Chief executive, Gary Jennison, said: “RewardRate has been designed to support financial mobility for the millions of people in our society who have too few borrowing options. It has been created by a new team, in collaboration with external partners, with the objective of incentivising and rewarding on time payment and thus moving people towards a better credit rating and onto mainstream banking. RewardRate is backed by a company that has undergone profound cultural change under new management and, once we have FCA approval, we believe it will be an important new addition to the mid-cost market.”

Amigo’s new business scheme

Today’s announcement is part of a long process for former Amigo borrowers to get redress.

Back in 2018, Amigo began receiving affordability complaints and mis-selling concerns. Where a customer’s complaint was upheld, Amigo was ordered to refund the interest paid or update the outstanding balance.

However, with an influx of compensation claims, Amigo faced collapse and so in May 2021, it published a rescue plan which was rejected by the High Court for being ‘inherently unfair’.

In December 2021, Amigo proposed two new alternative redress schemes, with both options seeing affected borrowers receive less money than they were owed.

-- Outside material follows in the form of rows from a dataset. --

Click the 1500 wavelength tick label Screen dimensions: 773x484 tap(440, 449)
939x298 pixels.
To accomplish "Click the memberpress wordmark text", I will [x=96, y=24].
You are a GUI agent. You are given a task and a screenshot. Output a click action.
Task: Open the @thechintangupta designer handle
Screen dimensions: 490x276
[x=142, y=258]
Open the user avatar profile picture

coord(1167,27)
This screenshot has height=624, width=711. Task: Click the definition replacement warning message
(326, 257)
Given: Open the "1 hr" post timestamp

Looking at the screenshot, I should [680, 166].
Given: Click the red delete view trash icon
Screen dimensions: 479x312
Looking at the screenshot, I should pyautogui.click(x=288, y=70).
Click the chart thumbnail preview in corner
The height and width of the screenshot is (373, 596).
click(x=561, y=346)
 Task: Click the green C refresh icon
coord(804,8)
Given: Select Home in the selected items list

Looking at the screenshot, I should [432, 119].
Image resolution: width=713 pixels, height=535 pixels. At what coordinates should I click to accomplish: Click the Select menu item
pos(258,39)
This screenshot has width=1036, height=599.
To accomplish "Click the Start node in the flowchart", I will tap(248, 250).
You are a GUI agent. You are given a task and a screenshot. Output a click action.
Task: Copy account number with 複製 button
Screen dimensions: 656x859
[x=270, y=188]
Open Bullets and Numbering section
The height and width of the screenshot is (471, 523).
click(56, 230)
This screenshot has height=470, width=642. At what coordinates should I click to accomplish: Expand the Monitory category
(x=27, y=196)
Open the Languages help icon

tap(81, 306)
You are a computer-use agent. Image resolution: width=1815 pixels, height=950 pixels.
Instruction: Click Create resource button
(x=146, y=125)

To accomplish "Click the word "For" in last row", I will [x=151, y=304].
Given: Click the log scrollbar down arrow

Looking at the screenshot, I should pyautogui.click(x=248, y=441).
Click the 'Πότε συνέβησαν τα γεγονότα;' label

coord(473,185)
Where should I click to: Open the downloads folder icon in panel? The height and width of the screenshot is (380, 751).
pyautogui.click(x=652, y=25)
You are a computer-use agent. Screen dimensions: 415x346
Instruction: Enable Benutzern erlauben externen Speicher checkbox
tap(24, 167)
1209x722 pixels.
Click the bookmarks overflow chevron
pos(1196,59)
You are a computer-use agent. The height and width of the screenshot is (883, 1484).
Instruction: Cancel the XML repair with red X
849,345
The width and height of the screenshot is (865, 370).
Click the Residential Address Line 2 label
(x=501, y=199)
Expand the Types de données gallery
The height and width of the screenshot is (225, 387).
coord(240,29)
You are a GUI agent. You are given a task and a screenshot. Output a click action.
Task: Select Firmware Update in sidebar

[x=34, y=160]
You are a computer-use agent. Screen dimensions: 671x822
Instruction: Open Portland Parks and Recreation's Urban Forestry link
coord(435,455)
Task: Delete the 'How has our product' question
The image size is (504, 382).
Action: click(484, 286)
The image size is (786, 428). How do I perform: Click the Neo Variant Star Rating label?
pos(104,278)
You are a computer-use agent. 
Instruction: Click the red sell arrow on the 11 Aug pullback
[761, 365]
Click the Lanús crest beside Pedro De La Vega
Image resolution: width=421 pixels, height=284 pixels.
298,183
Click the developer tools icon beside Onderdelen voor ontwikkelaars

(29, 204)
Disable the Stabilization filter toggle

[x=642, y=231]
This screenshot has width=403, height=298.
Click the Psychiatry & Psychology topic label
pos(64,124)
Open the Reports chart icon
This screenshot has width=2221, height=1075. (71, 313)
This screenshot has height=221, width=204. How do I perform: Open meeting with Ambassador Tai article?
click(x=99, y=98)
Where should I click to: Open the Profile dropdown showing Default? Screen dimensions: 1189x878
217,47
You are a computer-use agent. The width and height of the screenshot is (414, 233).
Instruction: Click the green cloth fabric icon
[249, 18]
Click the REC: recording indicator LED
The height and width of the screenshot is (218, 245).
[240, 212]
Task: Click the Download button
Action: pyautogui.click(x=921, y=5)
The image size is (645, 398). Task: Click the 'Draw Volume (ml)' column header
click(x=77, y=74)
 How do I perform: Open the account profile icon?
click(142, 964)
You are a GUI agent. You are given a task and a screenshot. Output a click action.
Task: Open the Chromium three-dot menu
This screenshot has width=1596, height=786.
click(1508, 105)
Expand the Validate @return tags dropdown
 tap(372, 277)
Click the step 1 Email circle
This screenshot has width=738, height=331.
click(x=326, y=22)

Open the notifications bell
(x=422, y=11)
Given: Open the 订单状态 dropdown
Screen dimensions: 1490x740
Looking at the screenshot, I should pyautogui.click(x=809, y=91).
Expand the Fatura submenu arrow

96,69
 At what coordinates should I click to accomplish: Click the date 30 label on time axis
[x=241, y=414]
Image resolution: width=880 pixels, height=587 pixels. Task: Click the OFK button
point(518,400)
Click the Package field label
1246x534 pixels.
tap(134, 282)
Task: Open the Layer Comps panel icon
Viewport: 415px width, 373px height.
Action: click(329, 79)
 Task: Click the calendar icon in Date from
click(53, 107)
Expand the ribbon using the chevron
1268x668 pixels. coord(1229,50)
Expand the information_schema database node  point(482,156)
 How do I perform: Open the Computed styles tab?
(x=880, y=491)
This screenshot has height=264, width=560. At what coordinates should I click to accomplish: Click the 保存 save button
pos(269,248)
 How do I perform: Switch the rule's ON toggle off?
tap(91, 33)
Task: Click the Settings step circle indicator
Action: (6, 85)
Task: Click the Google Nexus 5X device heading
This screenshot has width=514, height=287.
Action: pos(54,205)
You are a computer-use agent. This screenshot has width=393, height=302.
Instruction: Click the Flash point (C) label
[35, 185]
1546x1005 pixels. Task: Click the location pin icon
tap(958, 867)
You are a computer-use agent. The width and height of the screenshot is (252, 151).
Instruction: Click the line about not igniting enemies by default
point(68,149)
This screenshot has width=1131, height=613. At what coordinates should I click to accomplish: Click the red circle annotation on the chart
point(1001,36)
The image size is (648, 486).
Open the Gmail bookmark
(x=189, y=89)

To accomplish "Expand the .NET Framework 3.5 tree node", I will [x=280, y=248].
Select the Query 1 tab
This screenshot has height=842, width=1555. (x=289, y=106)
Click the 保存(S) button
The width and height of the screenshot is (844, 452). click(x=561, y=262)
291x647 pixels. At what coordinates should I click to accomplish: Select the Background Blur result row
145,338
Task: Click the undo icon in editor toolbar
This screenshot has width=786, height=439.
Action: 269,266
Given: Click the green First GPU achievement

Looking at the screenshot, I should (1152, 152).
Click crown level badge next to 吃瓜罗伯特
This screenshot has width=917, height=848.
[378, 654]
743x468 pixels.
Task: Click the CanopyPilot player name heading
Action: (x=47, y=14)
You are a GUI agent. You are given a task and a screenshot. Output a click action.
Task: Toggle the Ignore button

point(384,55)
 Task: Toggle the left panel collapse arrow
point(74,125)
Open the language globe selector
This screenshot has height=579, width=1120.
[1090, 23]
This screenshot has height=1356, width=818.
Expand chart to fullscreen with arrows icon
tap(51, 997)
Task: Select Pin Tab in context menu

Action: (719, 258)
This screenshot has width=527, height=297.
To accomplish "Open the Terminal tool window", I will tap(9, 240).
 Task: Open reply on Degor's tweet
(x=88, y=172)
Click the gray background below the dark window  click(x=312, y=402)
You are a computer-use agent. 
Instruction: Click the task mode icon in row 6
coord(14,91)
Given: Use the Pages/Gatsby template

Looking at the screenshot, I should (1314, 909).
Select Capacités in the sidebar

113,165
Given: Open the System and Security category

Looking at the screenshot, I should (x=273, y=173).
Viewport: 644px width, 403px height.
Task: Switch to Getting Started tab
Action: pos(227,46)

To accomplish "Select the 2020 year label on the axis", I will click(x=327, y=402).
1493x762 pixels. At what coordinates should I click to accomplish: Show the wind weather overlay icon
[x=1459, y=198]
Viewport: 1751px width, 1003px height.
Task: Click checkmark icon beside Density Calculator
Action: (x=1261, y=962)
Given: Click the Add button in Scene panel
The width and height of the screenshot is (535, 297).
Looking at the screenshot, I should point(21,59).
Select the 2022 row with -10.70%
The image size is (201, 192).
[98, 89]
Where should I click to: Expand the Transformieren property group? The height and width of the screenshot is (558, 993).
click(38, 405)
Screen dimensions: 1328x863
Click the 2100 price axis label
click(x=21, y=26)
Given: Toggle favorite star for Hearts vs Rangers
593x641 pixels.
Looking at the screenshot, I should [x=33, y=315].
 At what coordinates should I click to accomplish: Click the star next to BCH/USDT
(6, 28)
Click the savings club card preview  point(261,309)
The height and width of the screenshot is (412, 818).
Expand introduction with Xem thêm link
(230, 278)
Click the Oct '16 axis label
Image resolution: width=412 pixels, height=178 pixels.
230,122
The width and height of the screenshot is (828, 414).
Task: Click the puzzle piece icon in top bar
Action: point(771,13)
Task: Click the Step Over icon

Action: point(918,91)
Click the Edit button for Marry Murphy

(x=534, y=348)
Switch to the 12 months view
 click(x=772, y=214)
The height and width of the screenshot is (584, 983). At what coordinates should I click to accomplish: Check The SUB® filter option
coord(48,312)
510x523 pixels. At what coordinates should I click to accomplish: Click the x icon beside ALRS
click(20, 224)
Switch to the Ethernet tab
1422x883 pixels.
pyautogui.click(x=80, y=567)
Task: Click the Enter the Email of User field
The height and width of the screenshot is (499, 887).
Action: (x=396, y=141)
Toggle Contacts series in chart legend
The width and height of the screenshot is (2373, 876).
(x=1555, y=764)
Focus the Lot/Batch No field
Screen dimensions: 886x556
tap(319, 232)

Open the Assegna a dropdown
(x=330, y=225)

But in March 2022, the regulator, the Financial Conduct Authority confirmed it wouldn’t oppose Amigo’s scheme of arrangement proposals.

And just last month, a creditors meeting took place where borrowers voted on the two alternative redress schemes. A majority total of 145,532 votes were in favour of Amigo’s preferred ‘new business scheme’ which would see it return to lending and offer cash returns to creditors at an estimated 42p per £1 of claim.

In order for the new business scheme to get the go ahead, it required sanction by the High Court which was confirmed in May.